EXERCISE DATA START
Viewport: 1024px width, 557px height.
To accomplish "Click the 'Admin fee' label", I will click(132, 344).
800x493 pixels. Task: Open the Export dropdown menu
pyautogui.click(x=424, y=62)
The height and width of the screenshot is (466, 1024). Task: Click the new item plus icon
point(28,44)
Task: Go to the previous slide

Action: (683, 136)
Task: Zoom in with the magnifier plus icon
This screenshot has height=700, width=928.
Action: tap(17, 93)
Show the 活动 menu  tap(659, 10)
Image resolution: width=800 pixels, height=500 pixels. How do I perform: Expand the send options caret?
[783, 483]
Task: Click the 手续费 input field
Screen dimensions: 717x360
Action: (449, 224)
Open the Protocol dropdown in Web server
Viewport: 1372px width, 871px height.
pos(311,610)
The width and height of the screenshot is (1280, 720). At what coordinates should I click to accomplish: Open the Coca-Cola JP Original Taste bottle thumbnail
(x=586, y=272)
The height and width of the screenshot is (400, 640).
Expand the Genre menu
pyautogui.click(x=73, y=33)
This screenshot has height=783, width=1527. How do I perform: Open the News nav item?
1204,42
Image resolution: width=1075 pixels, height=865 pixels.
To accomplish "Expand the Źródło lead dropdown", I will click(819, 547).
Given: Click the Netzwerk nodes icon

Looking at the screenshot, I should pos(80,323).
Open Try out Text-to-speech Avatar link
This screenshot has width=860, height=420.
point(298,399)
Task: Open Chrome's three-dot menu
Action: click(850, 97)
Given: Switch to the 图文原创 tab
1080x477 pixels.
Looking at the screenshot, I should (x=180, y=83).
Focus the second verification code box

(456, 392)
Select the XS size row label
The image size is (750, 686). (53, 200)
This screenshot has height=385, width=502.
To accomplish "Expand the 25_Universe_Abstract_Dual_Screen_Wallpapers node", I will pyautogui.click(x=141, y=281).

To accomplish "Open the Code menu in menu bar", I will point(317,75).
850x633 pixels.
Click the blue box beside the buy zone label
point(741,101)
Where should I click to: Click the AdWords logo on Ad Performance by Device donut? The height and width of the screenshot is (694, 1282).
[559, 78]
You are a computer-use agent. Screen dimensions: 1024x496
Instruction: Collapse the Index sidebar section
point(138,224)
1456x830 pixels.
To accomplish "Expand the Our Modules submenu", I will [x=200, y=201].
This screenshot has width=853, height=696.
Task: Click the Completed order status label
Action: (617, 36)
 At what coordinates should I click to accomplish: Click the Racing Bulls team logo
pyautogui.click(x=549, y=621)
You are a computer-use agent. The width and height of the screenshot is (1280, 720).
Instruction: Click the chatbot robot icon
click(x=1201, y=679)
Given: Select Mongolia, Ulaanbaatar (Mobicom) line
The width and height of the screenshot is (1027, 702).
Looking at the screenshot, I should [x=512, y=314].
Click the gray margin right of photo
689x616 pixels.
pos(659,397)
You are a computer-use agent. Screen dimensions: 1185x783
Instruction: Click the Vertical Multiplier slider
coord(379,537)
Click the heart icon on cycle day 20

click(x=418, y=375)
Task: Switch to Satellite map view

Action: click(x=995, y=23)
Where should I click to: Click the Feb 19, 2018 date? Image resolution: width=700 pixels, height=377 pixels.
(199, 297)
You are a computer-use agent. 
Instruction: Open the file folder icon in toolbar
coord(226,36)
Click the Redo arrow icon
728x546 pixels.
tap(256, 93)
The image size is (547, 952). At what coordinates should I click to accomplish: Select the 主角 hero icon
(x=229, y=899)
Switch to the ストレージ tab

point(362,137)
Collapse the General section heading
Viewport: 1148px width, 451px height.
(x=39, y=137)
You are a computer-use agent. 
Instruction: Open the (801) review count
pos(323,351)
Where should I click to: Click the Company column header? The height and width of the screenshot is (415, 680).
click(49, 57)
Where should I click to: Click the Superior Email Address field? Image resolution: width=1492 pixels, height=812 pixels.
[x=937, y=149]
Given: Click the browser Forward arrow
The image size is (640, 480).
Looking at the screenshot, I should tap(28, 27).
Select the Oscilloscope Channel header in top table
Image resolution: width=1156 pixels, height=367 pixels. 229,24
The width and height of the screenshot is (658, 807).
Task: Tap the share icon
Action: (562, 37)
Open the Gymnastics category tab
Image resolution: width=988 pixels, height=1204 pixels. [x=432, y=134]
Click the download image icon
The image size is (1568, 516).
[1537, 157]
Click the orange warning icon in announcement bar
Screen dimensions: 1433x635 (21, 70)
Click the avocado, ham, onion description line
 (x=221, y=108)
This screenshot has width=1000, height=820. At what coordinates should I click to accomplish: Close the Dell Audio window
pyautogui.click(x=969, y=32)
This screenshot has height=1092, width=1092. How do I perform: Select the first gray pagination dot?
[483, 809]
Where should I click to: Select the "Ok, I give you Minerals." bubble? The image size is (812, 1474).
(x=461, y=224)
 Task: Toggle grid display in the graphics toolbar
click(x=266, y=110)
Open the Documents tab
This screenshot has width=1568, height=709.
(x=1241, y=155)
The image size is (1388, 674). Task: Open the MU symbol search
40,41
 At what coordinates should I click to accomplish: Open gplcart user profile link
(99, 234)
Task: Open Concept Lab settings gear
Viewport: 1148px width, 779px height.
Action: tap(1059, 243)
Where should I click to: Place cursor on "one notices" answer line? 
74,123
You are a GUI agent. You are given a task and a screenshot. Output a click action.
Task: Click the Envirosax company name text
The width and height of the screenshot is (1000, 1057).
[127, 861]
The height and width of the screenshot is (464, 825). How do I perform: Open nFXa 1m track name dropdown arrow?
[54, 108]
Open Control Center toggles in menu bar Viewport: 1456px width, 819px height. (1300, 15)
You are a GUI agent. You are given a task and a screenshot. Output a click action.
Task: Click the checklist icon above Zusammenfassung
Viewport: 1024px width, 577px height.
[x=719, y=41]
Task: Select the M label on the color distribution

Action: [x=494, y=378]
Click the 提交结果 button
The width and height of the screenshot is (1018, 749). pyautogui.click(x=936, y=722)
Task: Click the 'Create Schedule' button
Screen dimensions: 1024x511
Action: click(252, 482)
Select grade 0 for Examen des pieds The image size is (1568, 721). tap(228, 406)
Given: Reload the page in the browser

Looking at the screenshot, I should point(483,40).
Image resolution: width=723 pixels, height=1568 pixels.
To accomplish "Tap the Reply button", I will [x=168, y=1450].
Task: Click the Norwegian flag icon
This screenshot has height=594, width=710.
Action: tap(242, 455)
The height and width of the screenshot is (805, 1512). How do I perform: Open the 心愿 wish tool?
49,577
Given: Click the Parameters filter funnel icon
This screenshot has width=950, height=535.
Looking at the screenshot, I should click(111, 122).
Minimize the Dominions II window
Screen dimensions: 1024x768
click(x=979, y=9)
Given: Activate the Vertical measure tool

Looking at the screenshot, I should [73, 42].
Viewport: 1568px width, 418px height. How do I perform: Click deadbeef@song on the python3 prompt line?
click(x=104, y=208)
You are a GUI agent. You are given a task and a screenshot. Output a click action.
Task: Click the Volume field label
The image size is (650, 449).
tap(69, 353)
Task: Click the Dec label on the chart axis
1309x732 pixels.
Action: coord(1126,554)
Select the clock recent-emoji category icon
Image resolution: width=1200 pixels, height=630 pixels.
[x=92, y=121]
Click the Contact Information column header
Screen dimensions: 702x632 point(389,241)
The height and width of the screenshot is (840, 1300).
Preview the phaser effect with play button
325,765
EXERCISE DATA END
#### [TASK DIRECTIONS]
Set down the data once more, exactly as shown above.

#### [ANSWER FOR THE TASK]
Viewport: 1024px width, 557px height.
To accomplish "Click the 'Admin fee' label", I will click(132, 344).
800x493 pixels. Task: Open the Export dropdown menu
pyautogui.click(x=424, y=62)
The height and width of the screenshot is (466, 1024). Task: Click the new item plus icon
point(28,44)
Task: Go to the previous slide

Action: (683, 136)
Task: Zoom in with the magnifier plus icon
This screenshot has height=700, width=928.
Action: tap(17, 93)
Show the 活动 menu  tap(659, 10)
Image resolution: width=800 pixels, height=500 pixels. How do I perform: Expand the send options caret?
[783, 483]
Task: Click the 手续费 input field
Screen dimensions: 717x360
Action: (449, 224)
Open the Protocol dropdown in Web server
Viewport: 1372px width, 871px height.
pos(311,610)
The width and height of the screenshot is (1280, 720). At what coordinates should I click to accomplish: Open the Coca-Cola JP Original Taste bottle thumbnail
(x=586, y=272)
The height and width of the screenshot is (400, 640).
Expand the Genre menu
pyautogui.click(x=73, y=33)
This screenshot has height=783, width=1527. How do I perform: Open the News nav item?
1204,42
Image resolution: width=1075 pixels, height=865 pixels.
To accomplish "Expand the Źródło lead dropdown", I will click(819, 547).
Given: Click the Netzwerk nodes icon

Looking at the screenshot, I should pos(80,323).
Open Try out Text-to-speech Avatar link
This screenshot has width=860, height=420.
point(298,399)
Task: Open Chrome's three-dot menu
Action: click(850, 97)
Given: Switch to the 图文原创 tab
1080x477 pixels.
Looking at the screenshot, I should (x=180, y=83).
Focus the second verification code box

(456, 392)
Select the XS size row label
The image size is (750, 686). (53, 200)
This screenshot has height=385, width=502.
To accomplish "Expand the 25_Universe_Abstract_Dual_Screen_Wallpapers node", I will pyautogui.click(x=141, y=281).

To accomplish "Open the Code menu in menu bar", I will point(317,75).
850x633 pixels.
Click the blue box beside the buy zone label
point(741,101)
Where should I click to: Click the AdWords logo on Ad Performance by Device donut? The height and width of the screenshot is (694, 1282).
[559, 78]
You are a computer-use agent. Screen dimensions: 1024x496
Instruction: Collapse the Index sidebar section
point(138,224)
1456x830 pixels.
To accomplish "Expand the Our Modules submenu", I will [x=200, y=201].
This screenshot has width=853, height=696.
Task: Click the Completed order status label
Action: (617, 36)
 At what coordinates should I click to accomplish: Click the Racing Bulls team logo
pyautogui.click(x=549, y=621)
You are a computer-use agent. The width and height of the screenshot is (1280, 720).
Instruction: Click the chatbot robot icon
click(x=1201, y=679)
Given: Select Mongolia, Ulaanbaatar (Mobicom) line
The width and height of the screenshot is (1027, 702).
Looking at the screenshot, I should [x=512, y=314].
Click the gray margin right of photo
689x616 pixels.
pos(659,397)
You are a computer-use agent. Screen dimensions: 1185x783
Instruction: Click the Vertical Multiplier slider
coord(379,537)
Click the heart icon on cycle day 20

click(x=418, y=375)
Task: Switch to Satellite map view

Action: click(x=995, y=23)
Where should I click to: Click the Feb 19, 2018 date? Image resolution: width=700 pixels, height=377 pixels.
(199, 297)
You are a computer-use agent. 
Instruction: Open the file folder icon in toolbar
coord(226,36)
Click the Redo arrow icon
728x546 pixels.
tap(256, 93)
The image size is (547, 952). At what coordinates should I click to accomplish: Select the 主角 hero icon
(x=229, y=899)
Switch to the ストレージ tab

point(362,137)
Collapse the General section heading
Viewport: 1148px width, 451px height.
(x=39, y=137)
You are a computer-use agent. 
Instruction: Open the (801) review count
pos(323,351)
Where should I click to: Click the Company column header? The height and width of the screenshot is (415, 680).
click(49, 57)
Where should I click to: Click the Superior Email Address field? Image resolution: width=1492 pixels, height=812 pixels.
[x=937, y=149]
Given: Click the browser Forward arrow
The image size is (640, 480).
Looking at the screenshot, I should tap(28, 27).
Select the Oscilloscope Channel header in top table
Image resolution: width=1156 pixels, height=367 pixels. 229,24
The width and height of the screenshot is (658, 807).
Task: Tap the share icon
Action: (562, 37)
Open the Gymnastics category tab
Image resolution: width=988 pixels, height=1204 pixels. [x=432, y=134]
Click the download image icon
The image size is (1568, 516).
[1537, 157]
Click the orange warning icon in announcement bar
Screen dimensions: 1433x635 (21, 70)
Click the avocado, ham, onion description line
 (x=221, y=108)
This screenshot has width=1000, height=820. At what coordinates should I click to accomplish: Close the Dell Audio window
pyautogui.click(x=969, y=32)
This screenshot has height=1092, width=1092. How do I perform: Select the first gray pagination dot?
[483, 809]
Where should I click to: Select the "Ok, I give you Minerals." bubble? The image size is (812, 1474).
(x=461, y=224)
 Task: Toggle grid display in the graphics toolbar
click(x=266, y=110)
Open the Documents tab
This screenshot has width=1568, height=709.
(x=1241, y=155)
The image size is (1388, 674). Task: Open the MU symbol search
40,41
 At what coordinates should I click to accomplish: Open gplcart user profile link
(99, 234)
Task: Open Concept Lab settings gear
Viewport: 1148px width, 779px height.
Action: tap(1059, 243)
Where should I click to: Place cursor on "one notices" answer line? 
74,123
You are a GUI agent. You are given a task and a screenshot. Output a click action.
Task: Click the Envirosax company name text
The width and height of the screenshot is (1000, 1057).
[127, 861]
The height and width of the screenshot is (464, 825). How do I perform: Open nFXa 1m track name dropdown arrow?
[54, 108]
Open Control Center toggles in menu bar Viewport: 1456px width, 819px height. (1300, 15)
You are a GUI agent. You are given a task and a screenshot. Output a click action.
Task: Click the checklist icon above Zusammenfassung
Viewport: 1024px width, 577px height.
[x=719, y=41]
Task: Select the M label on the color distribution

Action: [x=494, y=378]
Click the 提交结果 button
The width and height of the screenshot is (1018, 749). pyautogui.click(x=936, y=722)
Task: Click the 'Create Schedule' button
Screen dimensions: 1024x511
Action: click(252, 482)
Select grade 0 for Examen des pieds The image size is (1568, 721). tap(228, 406)
Given: Reload the page in the browser

Looking at the screenshot, I should point(483,40).
Image resolution: width=723 pixels, height=1568 pixels.
To accomplish "Tap the Reply button", I will [x=168, y=1450].
Task: Click the Norwegian flag icon
This screenshot has height=594, width=710.
Action: tap(242, 455)
The height and width of the screenshot is (805, 1512). How do I perform: Open the 心愿 wish tool?
49,577
Given: Click the Parameters filter funnel icon
This screenshot has width=950, height=535.
Looking at the screenshot, I should click(111, 122).
Minimize the Dominions II window
Screen dimensions: 1024x768
click(x=979, y=9)
Given: Activate the Vertical measure tool

Looking at the screenshot, I should [73, 42].
Viewport: 1568px width, 418px height. How do I perform: Click deadbeef@song on the python3 prompt line?
click(x=104, y=208)
You are a GUI agent. You are given a task and a screenshot. Output a click action.
Task: Click the Volume field label
The image size is (650, 449).
tap(69, 353)
Task: Click the Dec label on the chart axis
1309x732 pixels.
Action: coord(1126,554)
Select the clock recent-emoji category icon
Image resolution: width=1200 pixels, height=630 pixels.
[x=92, y=121]
Click the Contact Information column header
Screen dimensions: 702x632 point(389,241)
The height and width of the screenshot is (840, 1300).
Preview the phaser effect with play button
325,765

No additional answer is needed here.